* [Aim of the task] Give the number of lines below that hold the string "principale", and nothing more.

* [Material for this exercise]
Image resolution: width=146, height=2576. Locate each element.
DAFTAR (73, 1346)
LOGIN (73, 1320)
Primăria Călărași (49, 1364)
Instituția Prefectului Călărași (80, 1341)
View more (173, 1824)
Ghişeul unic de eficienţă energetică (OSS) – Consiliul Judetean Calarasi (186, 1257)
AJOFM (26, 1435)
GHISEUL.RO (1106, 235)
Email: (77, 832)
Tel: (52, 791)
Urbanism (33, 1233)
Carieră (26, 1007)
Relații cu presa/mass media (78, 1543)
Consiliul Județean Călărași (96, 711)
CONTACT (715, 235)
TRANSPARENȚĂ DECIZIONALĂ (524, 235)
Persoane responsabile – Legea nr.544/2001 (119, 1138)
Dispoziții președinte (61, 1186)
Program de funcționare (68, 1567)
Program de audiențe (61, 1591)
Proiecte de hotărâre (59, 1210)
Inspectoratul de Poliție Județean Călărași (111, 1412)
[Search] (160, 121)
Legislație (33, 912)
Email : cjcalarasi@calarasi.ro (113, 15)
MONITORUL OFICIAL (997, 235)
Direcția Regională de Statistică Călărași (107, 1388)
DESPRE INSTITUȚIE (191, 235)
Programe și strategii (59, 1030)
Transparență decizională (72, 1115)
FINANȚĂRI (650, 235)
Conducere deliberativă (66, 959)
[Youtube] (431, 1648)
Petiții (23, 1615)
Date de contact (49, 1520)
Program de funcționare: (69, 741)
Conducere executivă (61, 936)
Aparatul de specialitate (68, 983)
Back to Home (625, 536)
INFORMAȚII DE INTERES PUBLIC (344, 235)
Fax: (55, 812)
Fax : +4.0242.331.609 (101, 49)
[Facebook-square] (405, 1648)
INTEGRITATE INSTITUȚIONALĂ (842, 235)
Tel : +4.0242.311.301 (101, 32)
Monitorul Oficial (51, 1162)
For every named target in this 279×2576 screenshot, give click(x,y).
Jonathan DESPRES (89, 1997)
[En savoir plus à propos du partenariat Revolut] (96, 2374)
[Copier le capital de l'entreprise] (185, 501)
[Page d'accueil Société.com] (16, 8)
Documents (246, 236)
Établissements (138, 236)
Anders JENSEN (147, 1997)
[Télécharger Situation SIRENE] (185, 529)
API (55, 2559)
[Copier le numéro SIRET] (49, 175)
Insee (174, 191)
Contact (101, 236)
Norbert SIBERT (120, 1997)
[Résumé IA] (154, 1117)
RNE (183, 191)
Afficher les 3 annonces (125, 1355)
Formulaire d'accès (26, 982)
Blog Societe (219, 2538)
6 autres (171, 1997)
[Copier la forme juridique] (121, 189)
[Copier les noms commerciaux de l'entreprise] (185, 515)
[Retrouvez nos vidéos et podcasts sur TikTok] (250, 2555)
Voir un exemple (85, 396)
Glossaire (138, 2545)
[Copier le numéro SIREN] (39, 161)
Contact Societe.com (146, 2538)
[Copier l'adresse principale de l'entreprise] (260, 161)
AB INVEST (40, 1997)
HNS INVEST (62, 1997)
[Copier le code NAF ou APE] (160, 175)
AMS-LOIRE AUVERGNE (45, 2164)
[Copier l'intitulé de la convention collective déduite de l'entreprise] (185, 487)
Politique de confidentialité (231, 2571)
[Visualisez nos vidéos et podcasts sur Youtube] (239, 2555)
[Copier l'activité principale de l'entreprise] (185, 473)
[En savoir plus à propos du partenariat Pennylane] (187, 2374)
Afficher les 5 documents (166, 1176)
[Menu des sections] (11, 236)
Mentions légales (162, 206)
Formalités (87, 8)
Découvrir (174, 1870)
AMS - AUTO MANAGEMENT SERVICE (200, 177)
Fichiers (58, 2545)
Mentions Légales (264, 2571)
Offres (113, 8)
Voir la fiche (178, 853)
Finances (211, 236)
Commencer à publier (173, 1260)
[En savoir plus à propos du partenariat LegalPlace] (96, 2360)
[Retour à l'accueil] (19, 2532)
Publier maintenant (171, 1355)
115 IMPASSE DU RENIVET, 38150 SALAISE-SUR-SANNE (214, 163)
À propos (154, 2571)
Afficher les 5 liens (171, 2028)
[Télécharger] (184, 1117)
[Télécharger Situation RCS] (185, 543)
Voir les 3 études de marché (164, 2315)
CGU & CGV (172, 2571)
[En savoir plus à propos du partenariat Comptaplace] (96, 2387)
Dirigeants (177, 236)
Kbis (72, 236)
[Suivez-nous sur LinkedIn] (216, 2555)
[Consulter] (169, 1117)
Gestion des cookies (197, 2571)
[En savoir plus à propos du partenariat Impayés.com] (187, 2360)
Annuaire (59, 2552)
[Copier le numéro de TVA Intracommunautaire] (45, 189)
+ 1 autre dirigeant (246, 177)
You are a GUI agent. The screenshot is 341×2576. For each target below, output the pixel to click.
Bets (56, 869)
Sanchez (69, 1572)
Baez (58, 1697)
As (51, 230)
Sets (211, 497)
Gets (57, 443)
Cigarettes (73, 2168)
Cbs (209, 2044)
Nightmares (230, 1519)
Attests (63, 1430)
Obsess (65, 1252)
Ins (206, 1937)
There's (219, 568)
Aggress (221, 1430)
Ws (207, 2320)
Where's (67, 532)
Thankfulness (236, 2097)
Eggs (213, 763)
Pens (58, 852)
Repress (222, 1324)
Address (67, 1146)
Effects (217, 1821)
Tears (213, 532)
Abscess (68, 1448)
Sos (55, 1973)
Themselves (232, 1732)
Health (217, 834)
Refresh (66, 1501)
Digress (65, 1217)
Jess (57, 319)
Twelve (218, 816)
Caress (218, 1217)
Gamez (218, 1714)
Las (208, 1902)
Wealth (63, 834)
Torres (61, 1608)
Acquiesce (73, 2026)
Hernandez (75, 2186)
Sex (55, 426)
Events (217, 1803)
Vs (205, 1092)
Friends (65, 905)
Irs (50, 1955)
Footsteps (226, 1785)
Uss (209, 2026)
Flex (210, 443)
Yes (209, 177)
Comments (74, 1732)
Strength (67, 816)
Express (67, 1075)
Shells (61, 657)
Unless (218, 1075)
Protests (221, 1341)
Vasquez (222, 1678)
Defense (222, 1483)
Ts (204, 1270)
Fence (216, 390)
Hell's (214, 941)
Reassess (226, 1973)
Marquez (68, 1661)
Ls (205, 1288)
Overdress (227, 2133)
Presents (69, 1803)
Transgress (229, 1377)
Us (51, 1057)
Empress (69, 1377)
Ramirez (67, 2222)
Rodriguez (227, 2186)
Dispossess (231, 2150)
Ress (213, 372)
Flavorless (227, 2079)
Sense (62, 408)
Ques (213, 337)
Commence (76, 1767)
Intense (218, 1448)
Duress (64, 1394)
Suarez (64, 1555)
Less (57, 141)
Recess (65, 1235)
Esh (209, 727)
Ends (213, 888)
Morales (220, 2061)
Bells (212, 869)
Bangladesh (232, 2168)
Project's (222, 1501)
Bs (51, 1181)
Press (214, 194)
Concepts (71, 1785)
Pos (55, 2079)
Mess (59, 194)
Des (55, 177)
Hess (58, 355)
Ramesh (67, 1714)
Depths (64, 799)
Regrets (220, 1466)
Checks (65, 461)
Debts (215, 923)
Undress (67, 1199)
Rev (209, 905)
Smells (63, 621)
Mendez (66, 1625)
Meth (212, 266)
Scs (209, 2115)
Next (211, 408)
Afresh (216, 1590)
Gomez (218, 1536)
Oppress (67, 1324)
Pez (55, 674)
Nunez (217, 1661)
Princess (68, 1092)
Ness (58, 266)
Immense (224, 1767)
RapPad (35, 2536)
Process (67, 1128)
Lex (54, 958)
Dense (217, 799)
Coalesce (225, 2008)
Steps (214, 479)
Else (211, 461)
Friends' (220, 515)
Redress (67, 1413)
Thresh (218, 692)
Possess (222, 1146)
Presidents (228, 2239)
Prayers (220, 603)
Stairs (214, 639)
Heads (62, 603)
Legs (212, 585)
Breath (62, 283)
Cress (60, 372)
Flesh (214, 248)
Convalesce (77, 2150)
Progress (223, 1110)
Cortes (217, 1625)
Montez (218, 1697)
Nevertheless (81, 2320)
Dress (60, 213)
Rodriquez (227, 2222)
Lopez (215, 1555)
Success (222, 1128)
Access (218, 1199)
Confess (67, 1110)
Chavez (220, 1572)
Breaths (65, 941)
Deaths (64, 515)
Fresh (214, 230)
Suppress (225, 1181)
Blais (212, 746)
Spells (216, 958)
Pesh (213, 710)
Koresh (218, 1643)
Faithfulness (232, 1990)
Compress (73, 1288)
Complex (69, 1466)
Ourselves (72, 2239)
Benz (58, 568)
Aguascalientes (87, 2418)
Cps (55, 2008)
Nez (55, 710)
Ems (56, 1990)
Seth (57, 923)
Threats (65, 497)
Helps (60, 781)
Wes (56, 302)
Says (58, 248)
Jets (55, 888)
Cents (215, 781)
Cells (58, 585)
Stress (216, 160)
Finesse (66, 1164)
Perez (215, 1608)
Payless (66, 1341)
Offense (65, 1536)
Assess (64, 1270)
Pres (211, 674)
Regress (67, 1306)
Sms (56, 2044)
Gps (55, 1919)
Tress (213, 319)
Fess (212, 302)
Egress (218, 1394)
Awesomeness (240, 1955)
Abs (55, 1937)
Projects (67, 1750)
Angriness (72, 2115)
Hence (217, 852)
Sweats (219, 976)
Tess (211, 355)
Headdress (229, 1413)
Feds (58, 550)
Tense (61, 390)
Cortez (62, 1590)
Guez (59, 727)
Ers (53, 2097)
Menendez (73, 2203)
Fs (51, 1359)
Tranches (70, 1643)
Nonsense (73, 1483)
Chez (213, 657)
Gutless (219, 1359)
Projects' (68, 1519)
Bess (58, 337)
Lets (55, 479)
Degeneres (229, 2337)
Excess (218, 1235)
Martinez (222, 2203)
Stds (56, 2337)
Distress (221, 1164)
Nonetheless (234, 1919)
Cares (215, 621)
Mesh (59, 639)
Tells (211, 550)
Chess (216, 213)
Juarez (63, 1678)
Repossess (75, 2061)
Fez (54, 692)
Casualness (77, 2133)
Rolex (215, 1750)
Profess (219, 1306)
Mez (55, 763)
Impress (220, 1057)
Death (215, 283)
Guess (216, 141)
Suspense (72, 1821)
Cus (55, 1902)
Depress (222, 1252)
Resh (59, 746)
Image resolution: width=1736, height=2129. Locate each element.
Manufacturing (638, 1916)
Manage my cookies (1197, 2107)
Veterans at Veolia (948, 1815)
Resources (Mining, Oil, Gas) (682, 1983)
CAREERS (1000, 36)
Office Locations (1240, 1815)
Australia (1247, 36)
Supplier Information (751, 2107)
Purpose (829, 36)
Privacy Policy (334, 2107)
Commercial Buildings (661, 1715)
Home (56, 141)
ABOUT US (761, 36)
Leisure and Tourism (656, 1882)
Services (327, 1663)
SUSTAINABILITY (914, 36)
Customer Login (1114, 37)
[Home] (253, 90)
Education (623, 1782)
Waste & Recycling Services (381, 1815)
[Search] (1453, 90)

* [Response area] 2